* Description of the task *
Write out every line of the material below verbatim, leaving out the pictures.

* Data lines *

===

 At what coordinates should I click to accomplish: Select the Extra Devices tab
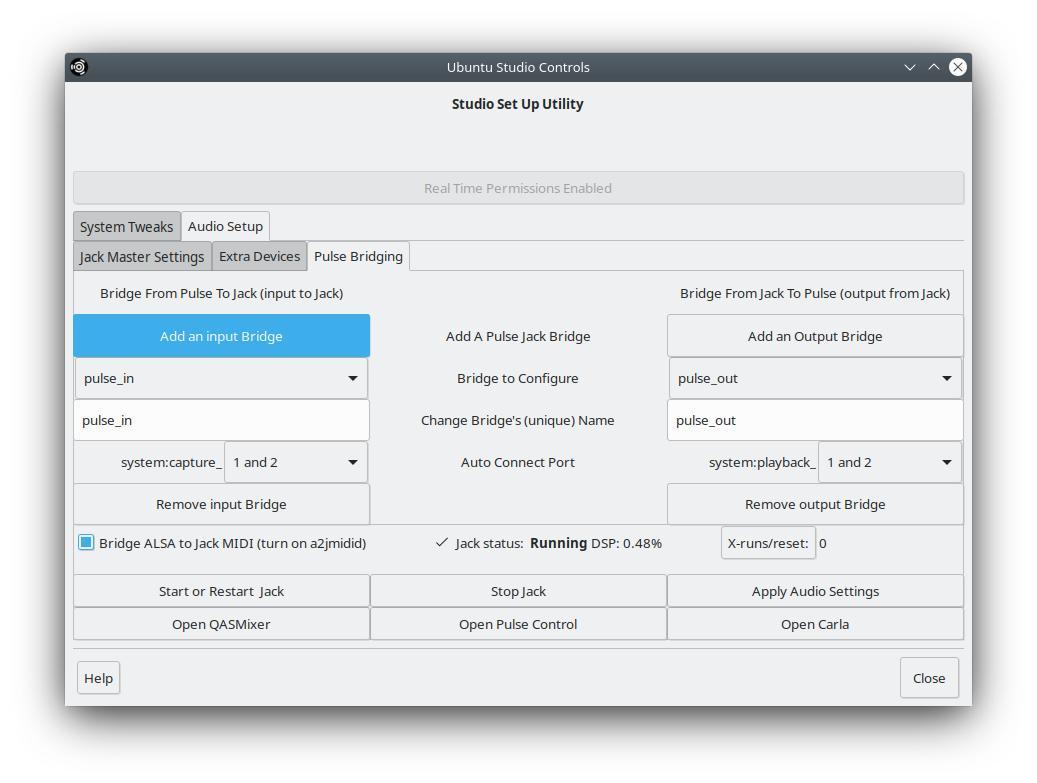pyautogui.click(x=259, y=257)
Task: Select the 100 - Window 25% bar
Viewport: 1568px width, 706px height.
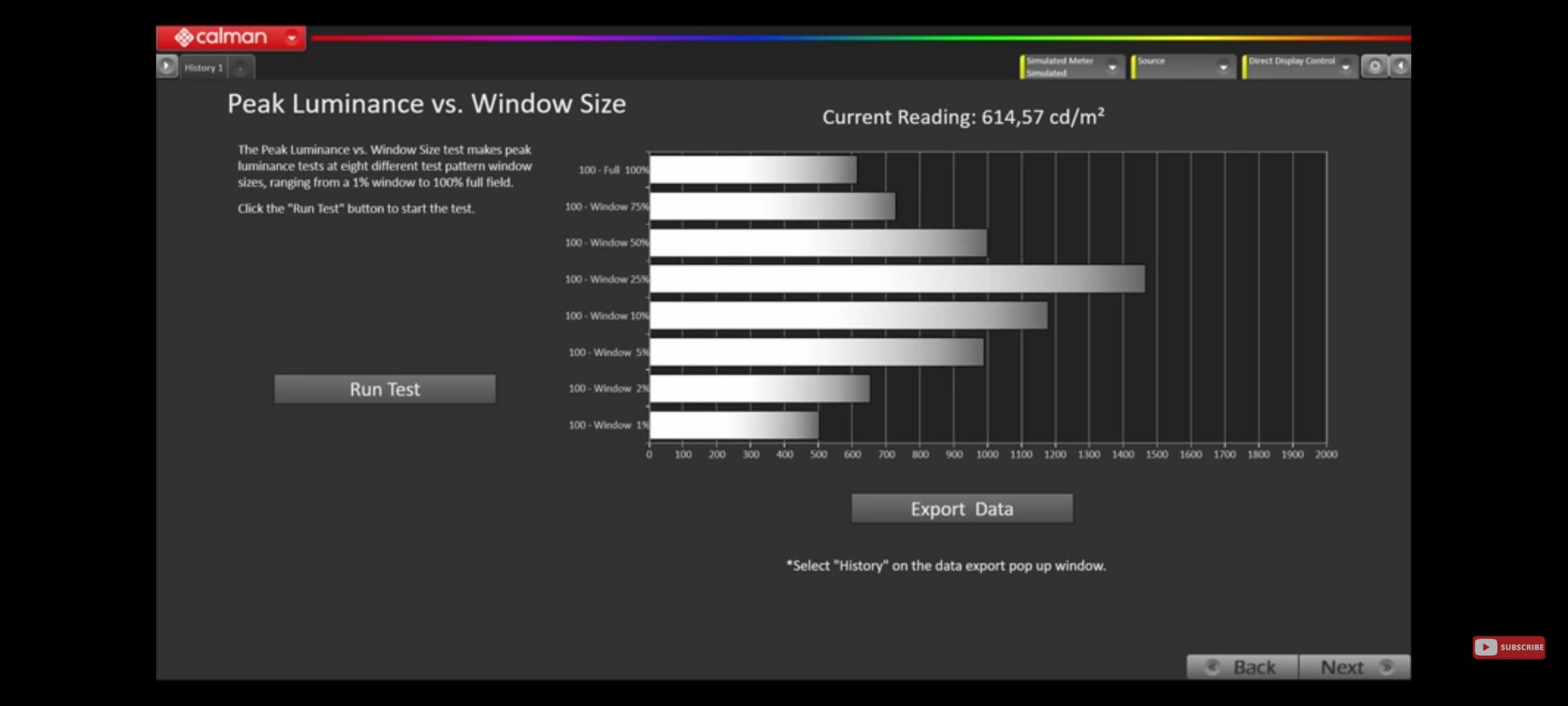Action: (897, 279)
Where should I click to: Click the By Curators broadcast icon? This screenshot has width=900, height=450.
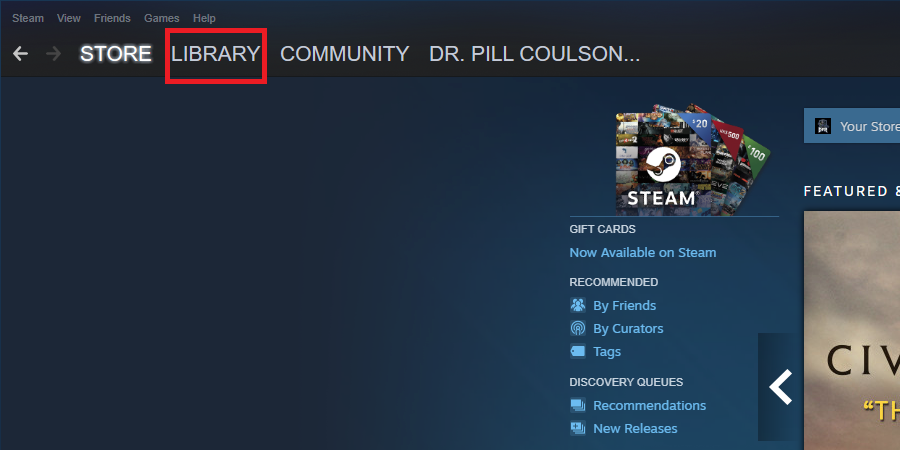pos(577,328)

===

* Output of the task *
 At what coordinates should I click to accomplish: Select the Extra Devices tab
pyautogui.click(x=259, y=257)
Task: Select the 100 - Window 25% bar
Viewport: 1568px width, 706px height.
Action: (897, 279)
Where should I click to: Click the By Curators broadcast icon? This screenshot has width=900, height=450.
pos(577,328)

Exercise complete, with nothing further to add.